José Carlos Mariátegui: An Anthology

Edited and translated by Harry E. Vanden & Marc Becker

Monthly Review, 2011, 480 pp.

Review by Seth Sandronsky in Z Magazine February 2012

I first heard the term “Indo-American” in a forum on California’s higher education crisis. Then I read the same term in a new anthology by José Carlos Mariátegui of Peru (1890– 1934) for English-language readers. He uses it to refer to Peruvians especially and Latin Americans generally throughout José Carlos Mariátegui: An Anthology.

He was an unabashed Marxist in theory and practice. A socio-historical approach clarified the concrete realities of his place and time: post-World War I and the Russian Revolution amid poverty and inequality. In hindsight, we know this systemic social problem birthed a financial panic and global Great Depression.

Editors and translators Harry E. Vanden and Marc Becker divide Mariátegui’s writing into nine sections, including one at the end that has his writing on women, feminism and politics. He links their emancipation to human liberation in no uncertain terms.

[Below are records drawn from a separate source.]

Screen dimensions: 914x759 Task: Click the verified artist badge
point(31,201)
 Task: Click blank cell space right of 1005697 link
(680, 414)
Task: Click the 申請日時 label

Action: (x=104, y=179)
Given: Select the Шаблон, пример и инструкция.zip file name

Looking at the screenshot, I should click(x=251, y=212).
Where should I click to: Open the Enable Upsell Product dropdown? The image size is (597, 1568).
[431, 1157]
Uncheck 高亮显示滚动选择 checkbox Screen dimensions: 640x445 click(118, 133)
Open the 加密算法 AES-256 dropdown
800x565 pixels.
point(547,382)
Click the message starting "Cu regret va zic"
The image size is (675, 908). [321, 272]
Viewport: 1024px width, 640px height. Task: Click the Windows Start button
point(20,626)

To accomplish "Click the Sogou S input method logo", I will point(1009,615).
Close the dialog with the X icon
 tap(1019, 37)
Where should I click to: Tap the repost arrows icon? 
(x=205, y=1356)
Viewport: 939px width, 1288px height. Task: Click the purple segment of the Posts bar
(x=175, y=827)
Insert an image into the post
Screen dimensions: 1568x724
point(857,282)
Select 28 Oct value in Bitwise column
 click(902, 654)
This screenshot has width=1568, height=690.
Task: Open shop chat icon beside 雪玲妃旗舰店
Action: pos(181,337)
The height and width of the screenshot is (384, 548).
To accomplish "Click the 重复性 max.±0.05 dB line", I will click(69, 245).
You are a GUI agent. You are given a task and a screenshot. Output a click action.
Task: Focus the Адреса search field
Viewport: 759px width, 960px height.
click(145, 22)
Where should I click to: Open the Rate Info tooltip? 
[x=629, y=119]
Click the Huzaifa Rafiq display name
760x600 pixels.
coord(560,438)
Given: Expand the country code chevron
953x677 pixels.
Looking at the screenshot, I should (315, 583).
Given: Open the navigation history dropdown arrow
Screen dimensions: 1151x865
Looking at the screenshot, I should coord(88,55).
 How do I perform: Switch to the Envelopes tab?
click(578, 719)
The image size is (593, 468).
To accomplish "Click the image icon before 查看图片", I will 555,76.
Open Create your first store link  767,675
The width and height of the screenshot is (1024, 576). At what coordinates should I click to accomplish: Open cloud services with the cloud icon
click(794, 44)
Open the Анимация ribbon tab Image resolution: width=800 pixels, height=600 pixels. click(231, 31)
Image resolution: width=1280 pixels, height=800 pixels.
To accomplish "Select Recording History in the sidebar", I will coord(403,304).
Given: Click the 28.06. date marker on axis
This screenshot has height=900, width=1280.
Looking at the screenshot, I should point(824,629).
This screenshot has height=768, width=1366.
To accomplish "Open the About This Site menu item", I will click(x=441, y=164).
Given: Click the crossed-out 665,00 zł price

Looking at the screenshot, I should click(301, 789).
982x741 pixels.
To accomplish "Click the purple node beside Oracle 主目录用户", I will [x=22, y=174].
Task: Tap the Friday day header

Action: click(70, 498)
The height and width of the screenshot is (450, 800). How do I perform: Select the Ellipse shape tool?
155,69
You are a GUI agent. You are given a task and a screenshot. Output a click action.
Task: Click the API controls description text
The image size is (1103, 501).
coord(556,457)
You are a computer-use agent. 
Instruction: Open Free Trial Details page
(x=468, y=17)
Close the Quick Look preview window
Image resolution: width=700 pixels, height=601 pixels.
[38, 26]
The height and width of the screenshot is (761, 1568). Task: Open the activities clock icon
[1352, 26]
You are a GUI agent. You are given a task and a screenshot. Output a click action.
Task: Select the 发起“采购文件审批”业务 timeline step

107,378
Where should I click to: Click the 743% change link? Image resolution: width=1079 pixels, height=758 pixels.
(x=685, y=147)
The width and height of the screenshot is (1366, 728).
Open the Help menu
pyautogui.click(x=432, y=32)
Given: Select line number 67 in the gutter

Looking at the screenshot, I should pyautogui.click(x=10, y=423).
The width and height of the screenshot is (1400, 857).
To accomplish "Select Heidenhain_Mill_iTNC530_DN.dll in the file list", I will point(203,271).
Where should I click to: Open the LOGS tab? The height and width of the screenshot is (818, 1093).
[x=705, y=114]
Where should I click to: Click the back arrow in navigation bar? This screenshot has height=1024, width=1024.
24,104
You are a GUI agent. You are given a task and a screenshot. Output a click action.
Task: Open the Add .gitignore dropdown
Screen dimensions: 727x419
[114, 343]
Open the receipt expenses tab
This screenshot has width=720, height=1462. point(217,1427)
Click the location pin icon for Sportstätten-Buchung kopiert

Mariátegui analyzes the history of “primitive accumulation” of land and labor in Latin America and other regions of the so-called Third World. In this way, Mariátegui fleshes out the causes and effects of this European ruling class-driven exploitation, especially imperial Spain’s brutality against the original people of Peru. Mariátegui’s Peru was but one of the regions that regimes such as the Spanish Crown milked like a cow. The Caribbean was another. He writes of what that violent process of foreign intervention meant for Haiti and its people.

As Mariátegui explains without cant, Peru’s coastal areas and highlands bore unique impacts of the European invasion. Mal-development was the rule of the day. He fleshes out the unique ways that this colonialist enterprise pummeled Peru for the benefit of a tiny minority. As Conrad did in fiction, Mariátegui wrestles in nonfiction with class, gender and race conflict among and between Europeans and native peoples.

“Despite the lack of credit afforded the materialist conception of history, it is not possible to ignore the fact that economic relations are the main agent of communication and articulation among peoples,” Mariátegui writes. Then and now, capitalist globalization revolutionizes how people live and work, establishing a common culture. He contextualizes that tendency a century ago….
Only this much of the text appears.